Q: So, we do not have any more questions. So we have to say you thank you very much.

APPENDIX B.2: INTERVIEW WITH PETER HERMANSEN FROM


TOURIST INFORMATION OFFICE

QUESTION: What is the importance of tourism to the city of Aalborg?

ANSWER: Of cause I am bound to say yes but actually it is very important to Aalborg
and more important to the region of North Denmark. The region of north Denmark is the
largest tourist region in Scandinavia. Summer cultures, it is also beach resorts. It is very
popular. These resorts in the old days were fishing areas. The only way of life was either
farming or fisherman. Later industry, tourism grew rapidly also. In the region tourism is
major growth sector that are being focused on.

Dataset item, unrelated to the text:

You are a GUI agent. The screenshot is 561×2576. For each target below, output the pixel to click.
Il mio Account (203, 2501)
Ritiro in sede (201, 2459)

For Aalborg, it is the main town or city in the region. We do have a lot of visitors. The city
attracts approximately 450,000 (bed night) visitors each year. We have 1 day visitors; we
call them bed nights. Some stay in summer quarters, others stay in holiday apartments.
There are bed night visitors. There are more attractions when there is a good weather
condition. On rainy days, some people visit the city centre for shopping and see the
attractions of the city.

For the city of Aalborg tourism is not a primary sector. We have large university, we have
traditional companies, and we have a lot of hotels, restaurants, conference centres etc.
They live not from hotels, traditional businesses but also from tourist. It is quite important
but not the number1 business sector.

Q: What are the tourism potentials for city of Aalborg?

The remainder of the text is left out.